Lee has always possessed a magical voice comprised of equal parts James Taylor folkie warmth and Bill Withers genial soul. The new album will still win him points with the Starbucks/PBS crowd, but he bites down a little harder on several tracks, most notably on “Jesus,” the album’s pivotal song, which finds him pairing a stark plea for help with a gritty gospel vocal. It’s soul music in all the best senses of the term, a desperate cry from the depths.
Roots music stalwarts Lucinda Williams, Willie Nelson, and Sam Beam (Iron and Wine) put in some memorable cameos, but this is Lee’s show, and he wrestles poetically and forcefully with the concepts of a loving God and a life in tatters. Lovely, pensive opener “El Camino” finds him with plenty of time to pray and waste away, while soulful ballad “Violin” captures him midway between a breakdown and a spiritual breakthrough.

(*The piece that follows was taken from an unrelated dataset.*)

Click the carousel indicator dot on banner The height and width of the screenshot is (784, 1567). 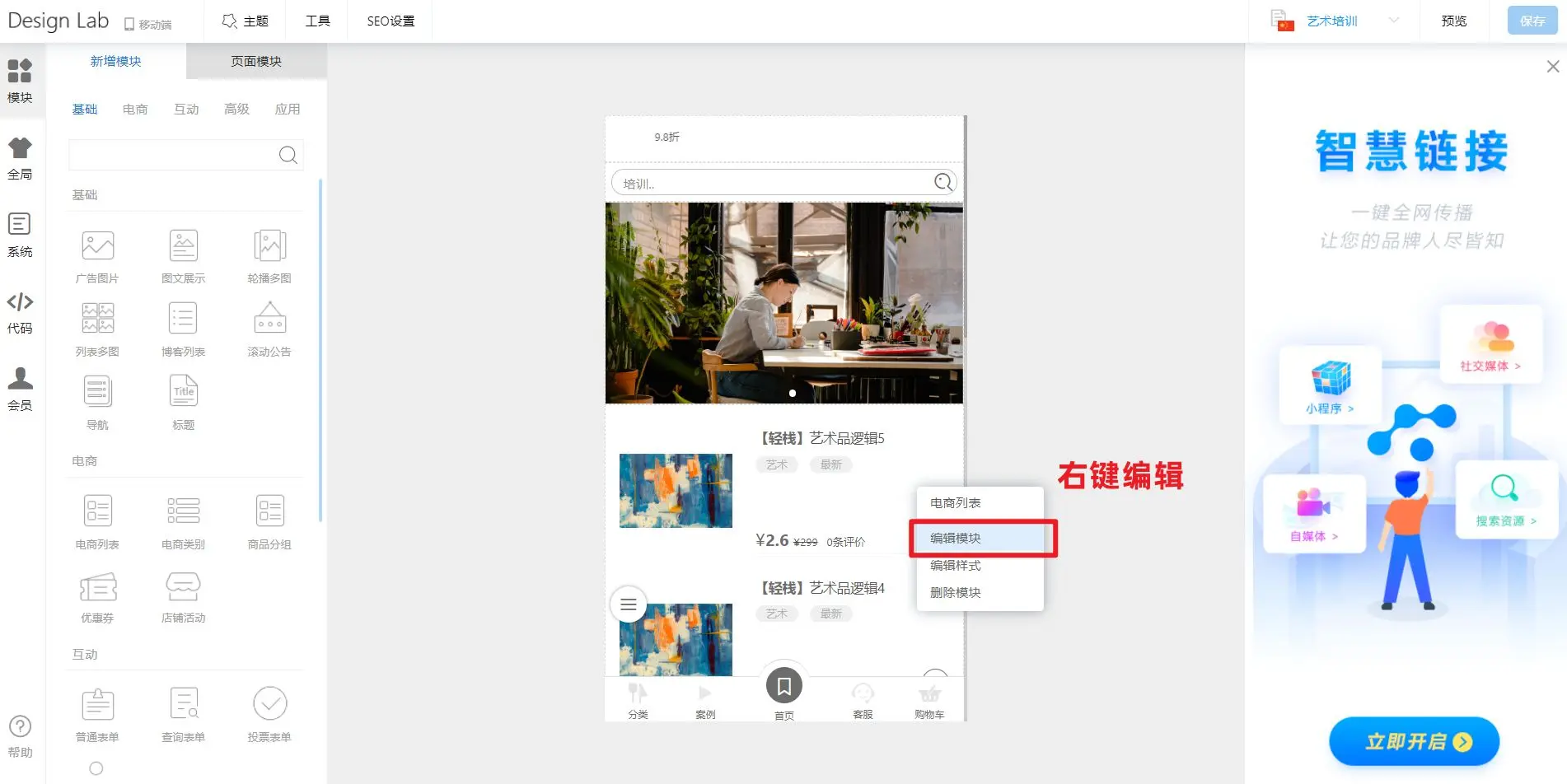[x=793, y=394]
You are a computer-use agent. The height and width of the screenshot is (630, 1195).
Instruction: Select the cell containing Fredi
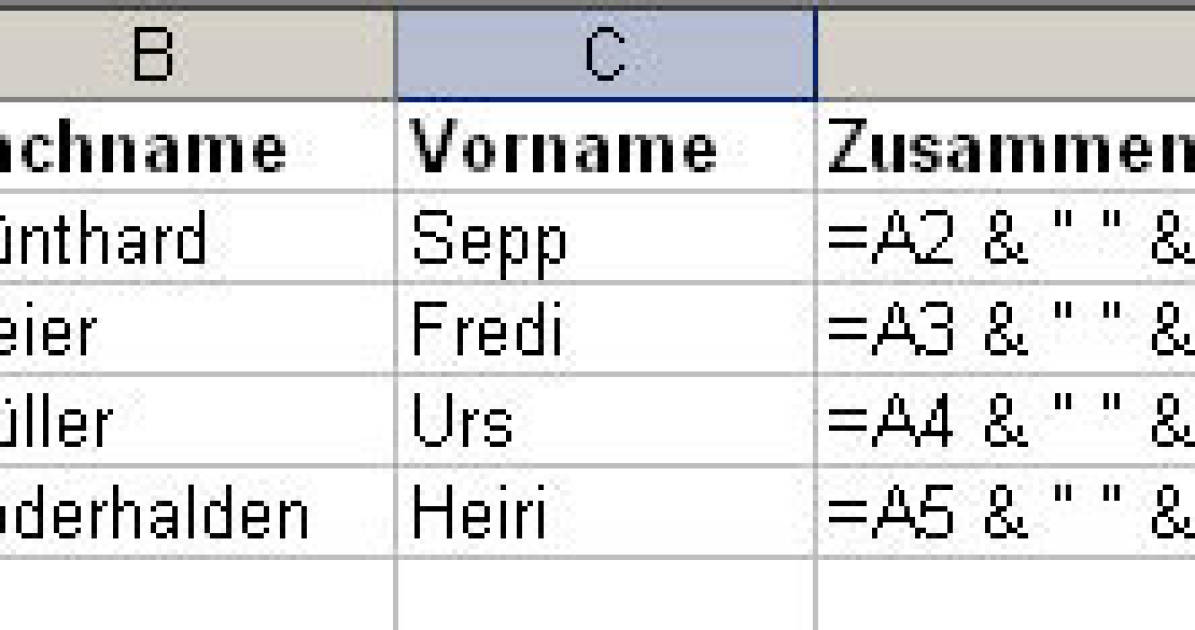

Lee’s songwriting occasionally succumbs to clichés, to easy or forced rhymes, and there are a few moments of dismay when the angst-by-the-numbers approach swamps the very personal, painful narrative. But it’s a minor quibble. Mission Bell is Lee’s best album; what surely sounds like his dark night of the soul set to sympathetic musical accompaniment (courtesy of fine roots band Calexico) and supple, soaring vocals.
“Nobody told me that livin’ was easy / I ain’t livin’ in fear anymore” he sings on “Learned a Lot,” one of the album’s best songs of rueful regret and hard-won hope. Even if everything has been burned away, Amos Lee has apparently discovered that there is something shining in the charred ruins.